◆ What to do:
Starting with the line that contains "Webdesign BEWISE Solutions (1687, 1072)", reproduce each line through the end of the entries exactly as written.

◆ Available records:
[Start of Attachment]

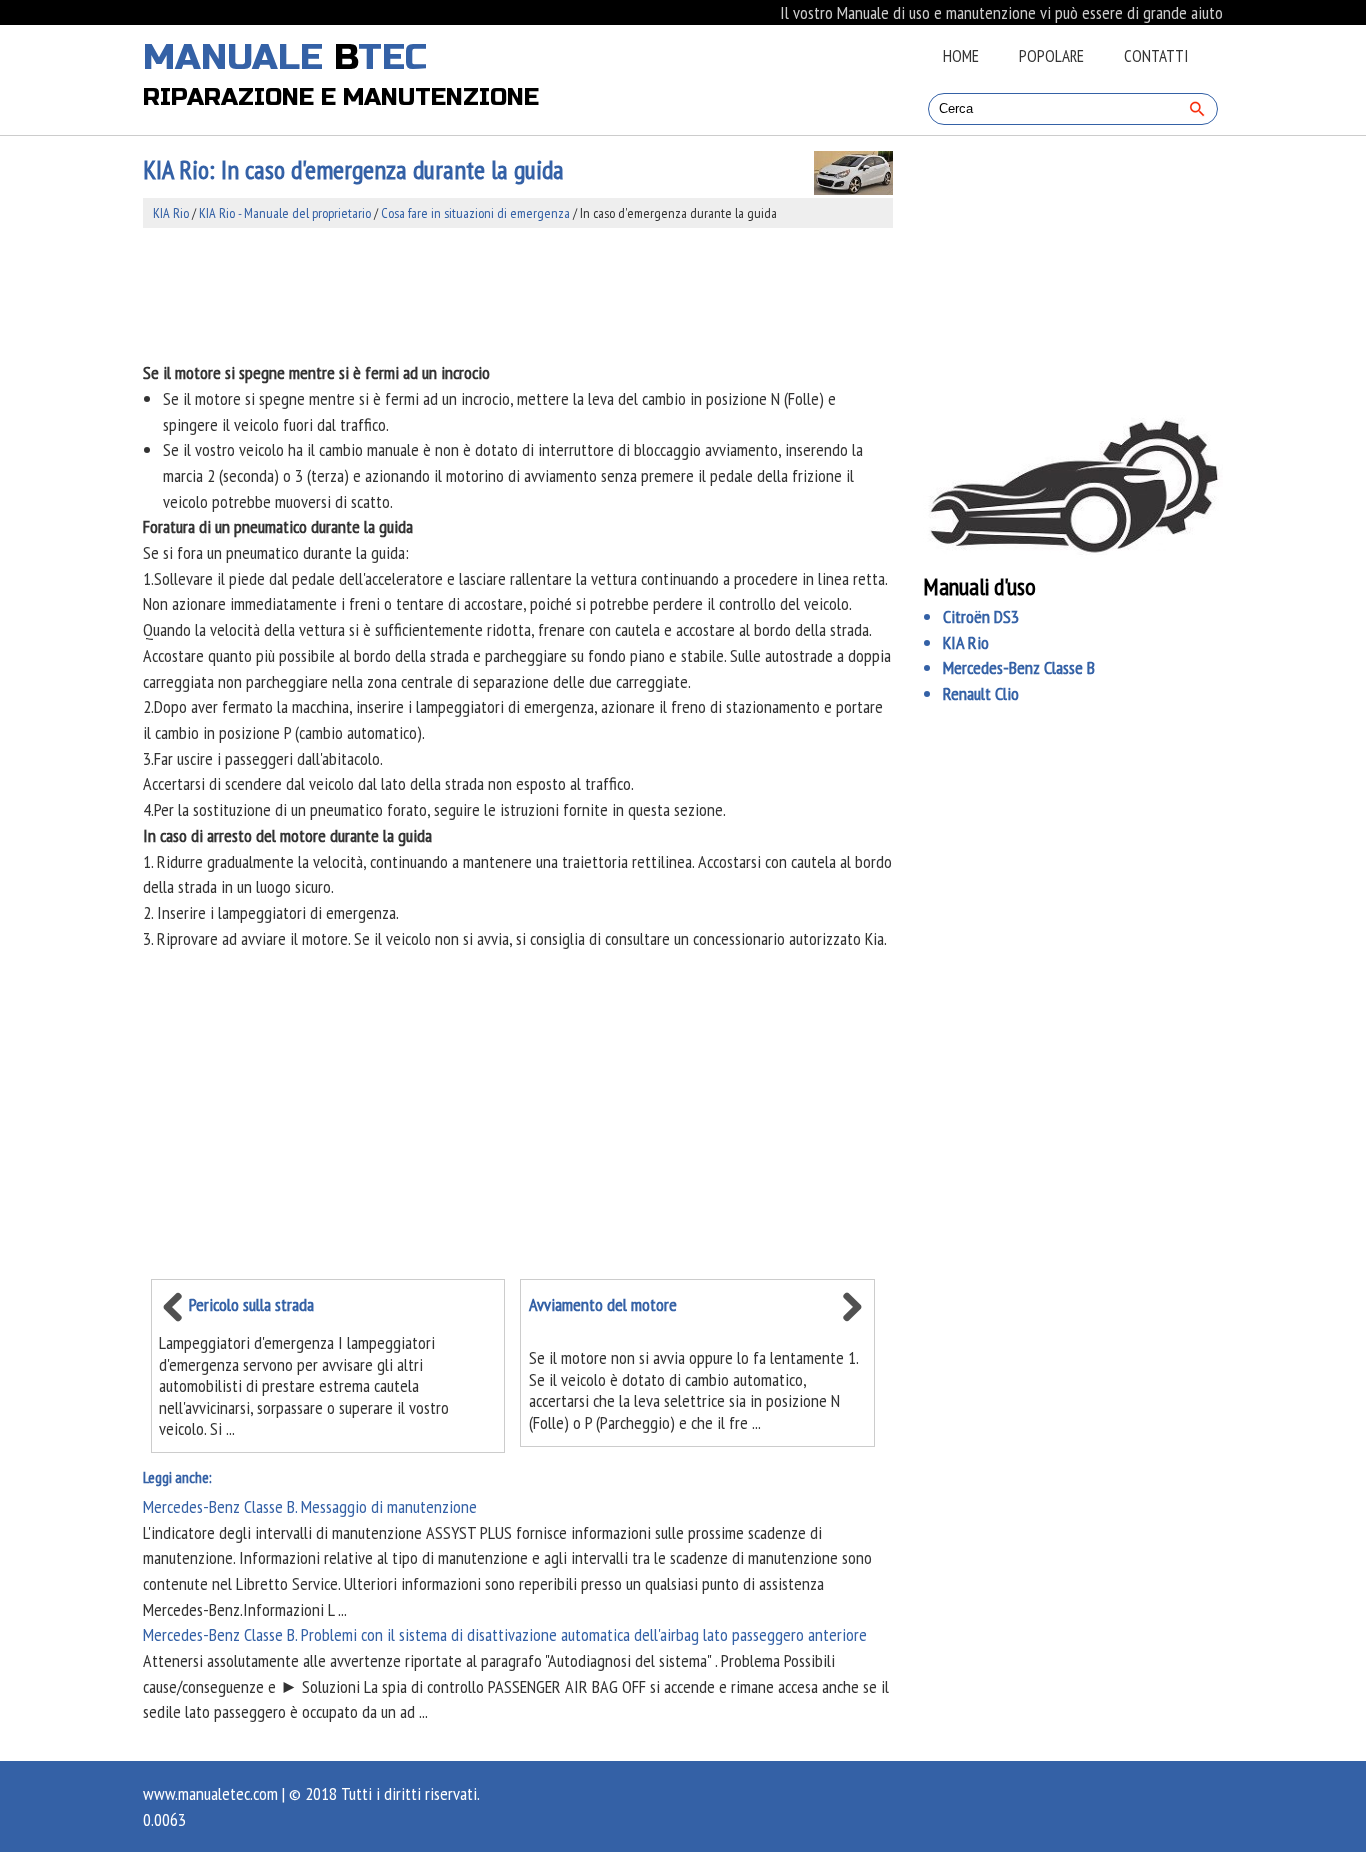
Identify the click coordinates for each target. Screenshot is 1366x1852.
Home (961, 56)
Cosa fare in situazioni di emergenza (475, 213)
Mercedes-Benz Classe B (1019, 667)
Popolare (1051, 56)
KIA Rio (171, 213)
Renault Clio (981, 693)
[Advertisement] (518, 294)
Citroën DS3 (981, 616)
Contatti (1156, 56)
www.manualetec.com (210, 1793)
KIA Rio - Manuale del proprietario (285, 213)
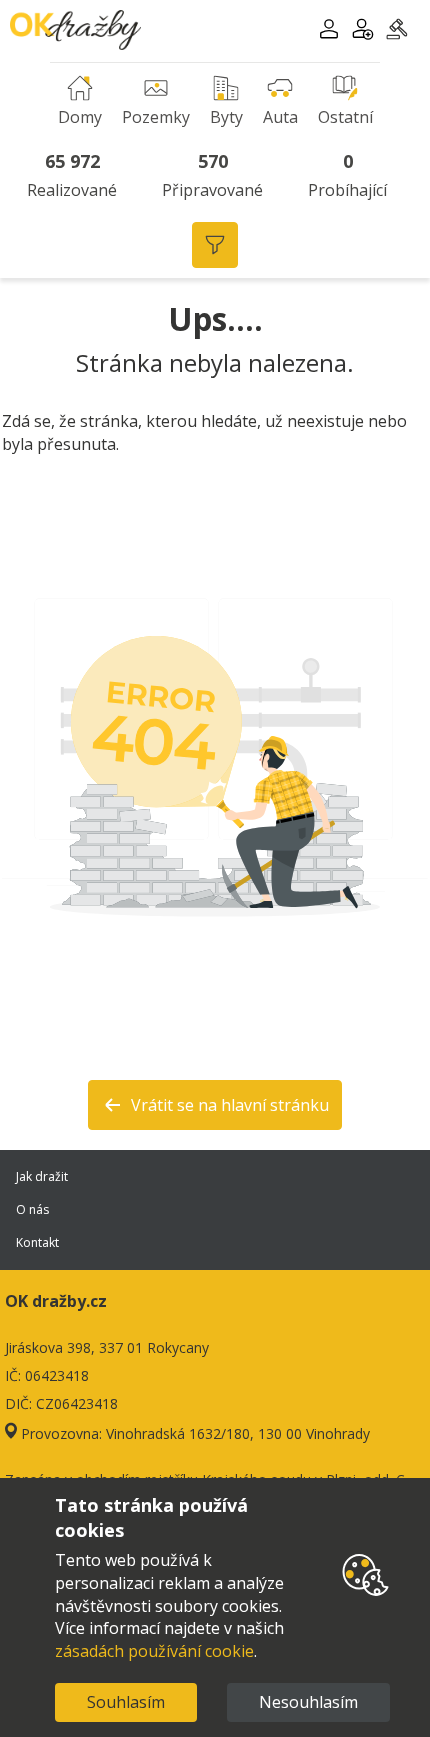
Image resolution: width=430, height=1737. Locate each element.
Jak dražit (42, 1176)
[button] (329, 31)
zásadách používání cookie (154, 1651)
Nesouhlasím (308, 1702)
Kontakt (37, 1242)
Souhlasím (126, 1702)
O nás (32, 1209)
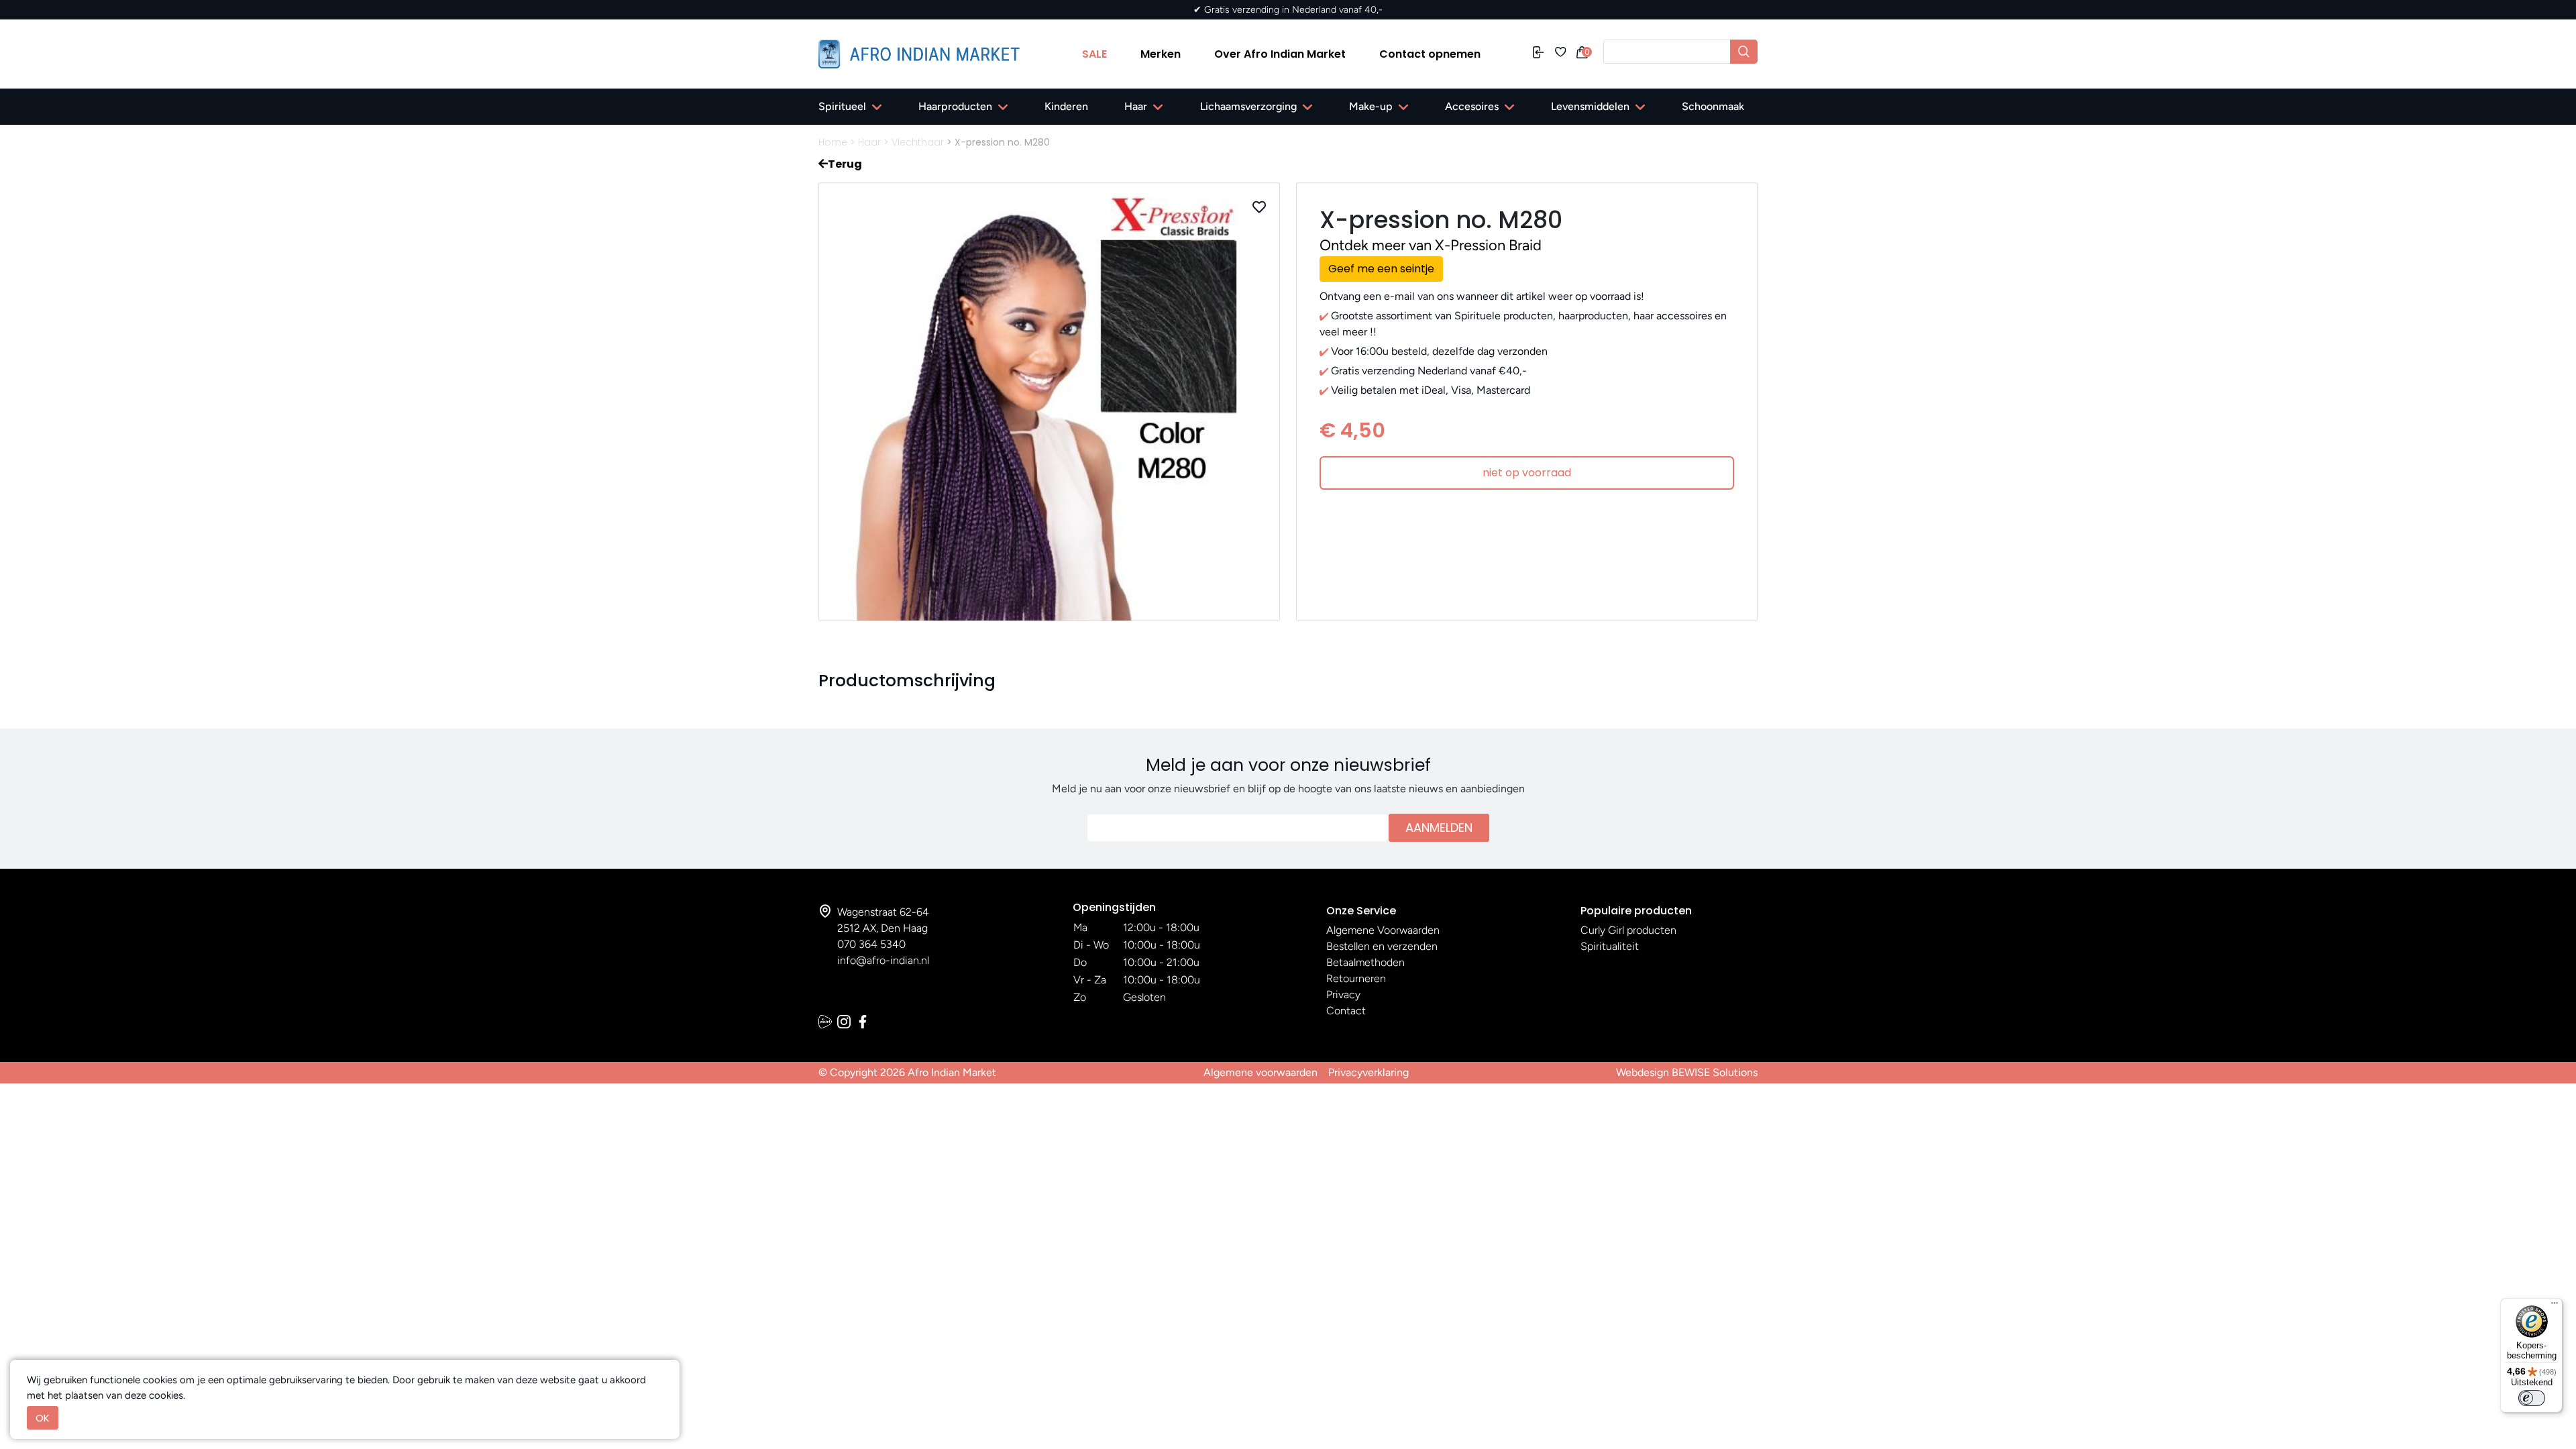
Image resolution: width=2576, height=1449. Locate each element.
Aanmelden (1438, 827)
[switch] (2531, 1398)
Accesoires (1472, 106)
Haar (1135, 106)
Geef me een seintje (1381, 268)
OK (43, 1418)
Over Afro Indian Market (1280, 54)
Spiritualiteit (1609, 946)
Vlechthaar (918, 142)
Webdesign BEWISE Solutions (1687, 1072)
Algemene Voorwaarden (1383, 930)
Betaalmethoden (1365, 962)
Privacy (1343, 994)
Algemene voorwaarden (1260, 1072)
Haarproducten (955, 106)
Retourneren (1356, 978)
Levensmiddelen (1590, 106)
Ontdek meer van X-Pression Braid (1431, 245)
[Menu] (2554, 1306)
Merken (1160, 54)
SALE (1094, 54)
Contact (1346, 1010)
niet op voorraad (1527, 472)
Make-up (1371, 106)
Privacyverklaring (1368, 1072)
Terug (845, 164)
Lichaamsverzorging (1248, 106)
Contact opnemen (1430, 54)
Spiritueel (842, 106)
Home (832, 142)
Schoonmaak (1713, 106)
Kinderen (1066, 106)
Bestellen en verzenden (1382, 946)
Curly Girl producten (1628, 930)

[End of Attachment]

◆ Response to this task:
Webdesign BEWISE Solutions (1687, 1072)
Algemene Voorwaarden (1383, 930)
Betaalmethoden (1365, 962)
Privacy (1343, 994)
Algemene voorwaarden (1260, 1072)
Haarproducten (955, 106)
Retourneren (1356, 978)
Levensmiddelen (1590, 106)
Ontdek meer van X-Pression Braid (1431, 245)
[Menu] (2554, 1306)
Merken (1160, 54)
SALE (1094, 54)
Contact (1346, 1010)
niet op voorraad (1527, 472)
Make-up (1371, 106)
Privacyverklaring (1368, 1072)
Terug (845, 164)
Lichaamsverzorging (1248, 106)
Contact opnemen (1430, 54)
Spiritueel (842, 106)
Home (832, 142)
Schoonmaak (1713, 106)
Kinderen (1066, 106)
Bestellen en verzenden (1382, 946)
Curly Girl producten (1628, 930)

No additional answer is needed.